Nous sommes en l’an de grâce 1453. Une année que toutes et tous, nous avons apprise dans nos cours d’Histoire comme étant celle qui marque la fin du Moyen-Âge. Le 29 mai, Mehmet II, sultan ottoman parvient à conquérir Constantinople. Il transforme un lieu symbolique pour les chrétiens, la basilique Sainte-Sophie, en mosquée. La nouvelle fait l’effet d’une bombe en Europe.
Philippe, donc, a l’ambition de partir en croisade, dans un sursaut d’esprit chevaleresque. Sans doute se souvient-il des récits de la débâcle de la croisade menée par son père, Jean sans Peur. Mais le duc est aussi un homme très pieux. C’est normal, qui ne l’est pas au Moyen-Âge ? Comment peut-il supporter que les musulmans, des " hérétiques " pour lui, transforment des églises en mosquées ? L’heure n’est pas tout à fait à la tolérance entre religions.
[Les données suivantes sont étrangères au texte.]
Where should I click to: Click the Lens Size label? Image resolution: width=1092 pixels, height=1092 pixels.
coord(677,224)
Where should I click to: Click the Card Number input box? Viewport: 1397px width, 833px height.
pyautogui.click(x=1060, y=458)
Le souci, c’est que personne ne veut d’une croisade. Alors, pour convaincre, Philippe le Bon organise une grandiose œuvre de propagande : une fête monumentale. Nous sommes le 17 février 1454, à Lille, au Palais de La Salle. C’est là qu’a lieu le Banquet du faisan, " la fête des fêtes ". Le duc a fait recouvrir les murs de la salle de tapisseries représentant les douze travaux d’Hercule, une thématique qui inspire les actes héroïques. Une table a été transformée en un gigantesque pâté en croûte, une colossale construction culinaire où vingt-huit musiciens assurent l’ambiance. D’une construction en forme d’église s’envolent des chants religieux. La musique emplit la salle. Des tableaux animés viennent éblouir les yeux des convives : des automates, des inventions, des gadgets en tout genre. Du sol, de la vapeur surgit en volute pour faire chanter de faux oiseaux.
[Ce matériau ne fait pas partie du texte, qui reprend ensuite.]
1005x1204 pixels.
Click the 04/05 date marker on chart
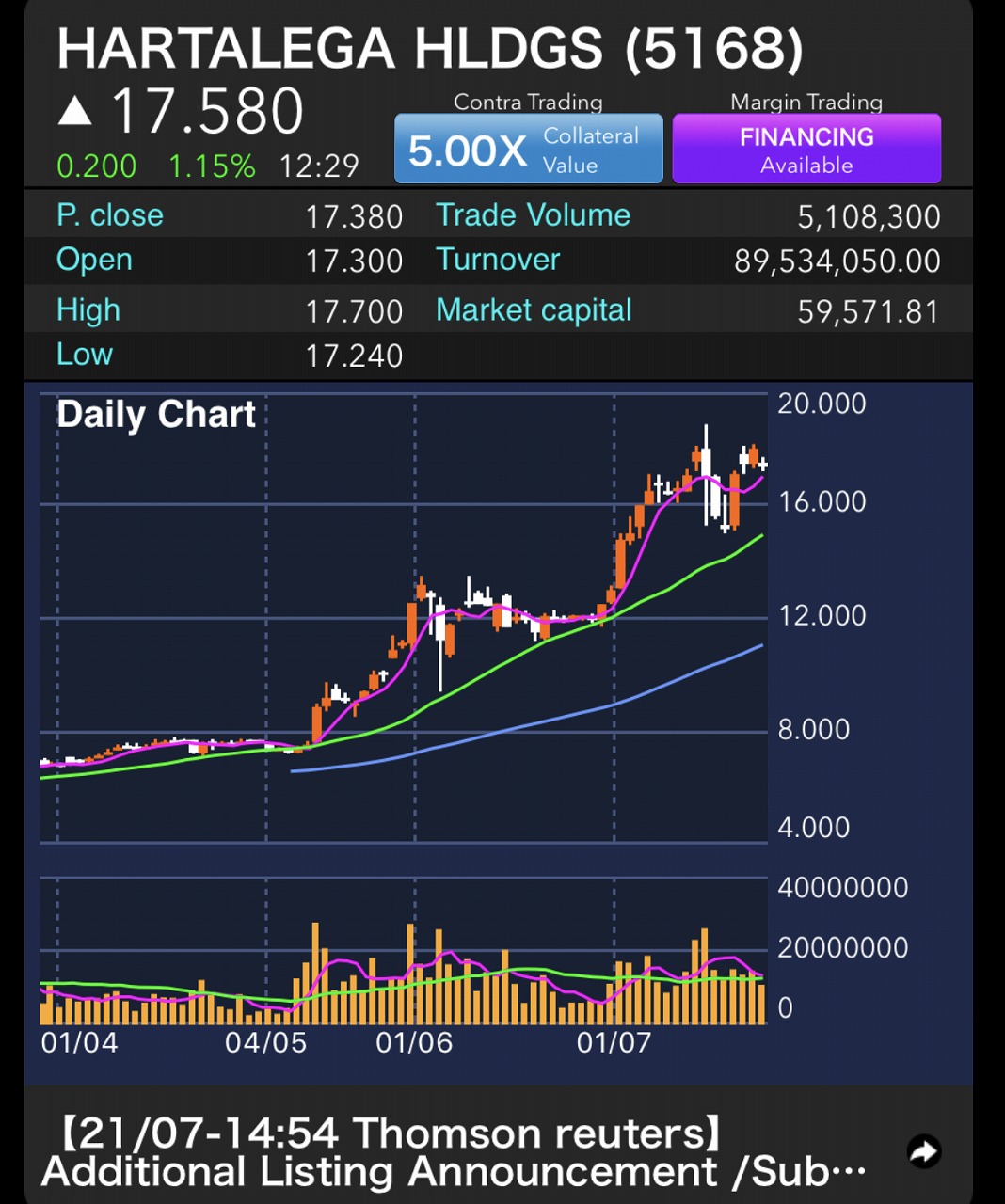(265, 1042)
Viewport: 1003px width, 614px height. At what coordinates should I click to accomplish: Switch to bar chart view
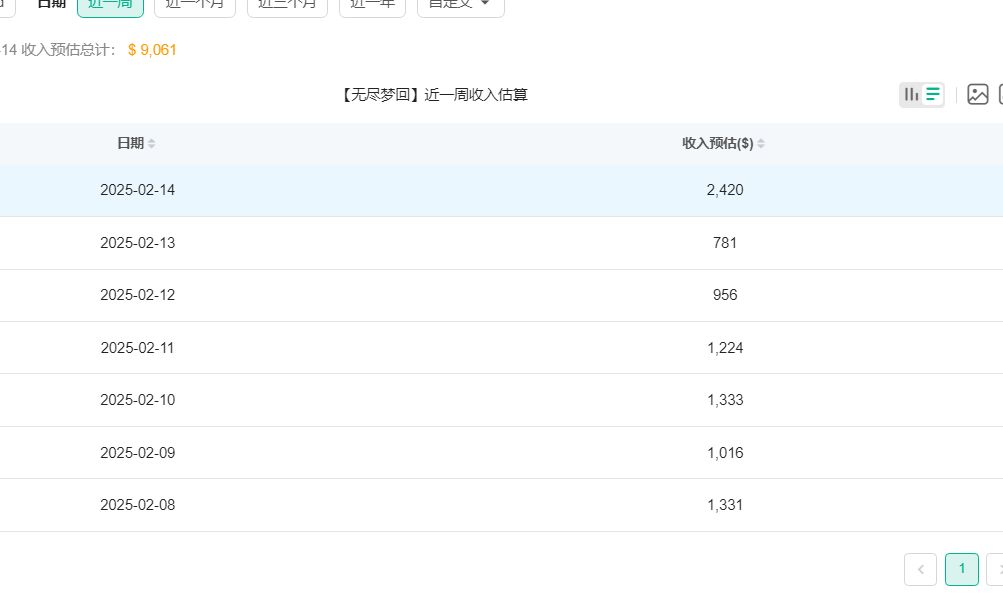(911, 95)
Lentement mais sûrement, un géant entre alors. Il apparaît sous les traits d’un Sarrasin de Grenade, l’un des rares endroits d’Espagne encore aux mains des Maures. Il mène un éléphant, gigantesque automate au-dessus duquel trône une chaise transportant une magnifique apparition. Cette dame n’est pas n’importe quelle pieuse, elle incarne la sainte Église. Elle adresse au public une longue complainte qui appelle les gentilshommes de l’assemblée à venir à son secours. Un chevalier incarnant la Toison d’or entre dans la pièce, suivie d’un cortège de combattants et de demoiselles. Dans ses mains il tient un faisan vivant, orné d’or. L’homme s’agenouille devant le duc, dans un silence de cathédrale. Philippe se met debout et lève la main.
Moi, duc de Bourgogne, je me déclare plus décidé que jamais à partir en croisade et prêt à provoquer le Grand Turc en un duel à la vie à la mort. Je chasserai les hérétiques de la ville.
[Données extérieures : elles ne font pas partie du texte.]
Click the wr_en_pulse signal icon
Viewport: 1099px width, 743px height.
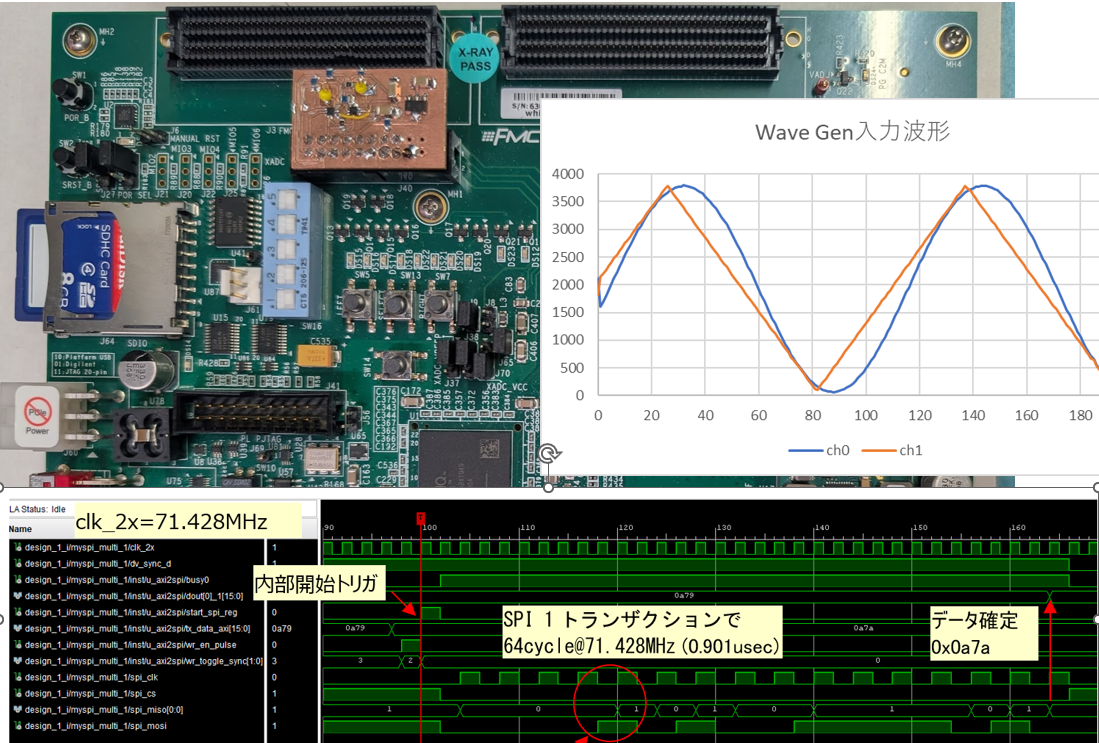18,644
Son fils, le jeune Charles, âgé de vingt ans, se lève alors : " J’accompagnerai mon père ! " L’intervention était certainement préparée, mais elle ne manque pas de produire son effet. Les participants au festin, après avoir assisté à tant de belles choses, ressentent l’appel de leur devoir. Les uns après les autres, ils prêtent serment, une main posée sur le faisan, de combattre les Sarrasins jusqu’au dernier. Le duc de Bourgogne a réussi avec brio son opération de séduction.
Quoique, la réussite n’est pas si totale que le duc pouvait l’espérer. Son somptueux banquet a certes échauffé les esprits, mais ceux-ci retombent comme des soufflés dans les jours qui suivent. Le recrutement des chevaliers se fait laborieux, les choses traînent, le temps s’écoule. Frédéric III, l’empereur du Saint Empire romain germanique, n’a aucune intention de participer, les Anglais sont en pleine crise interne avec la guerre des Deux-Roses, le roi de France ne s’intéresse pas à Constantinople, et le pape Nicolas V, grand défenseur de la croisade, tombe malade et meurt. Philippe aussi tombe malade. C’est un fiasco. Mais le duc ne baisse pas les bras. Il va continuer à essayer, dans les années qui suivront, de partir pour Constantinople.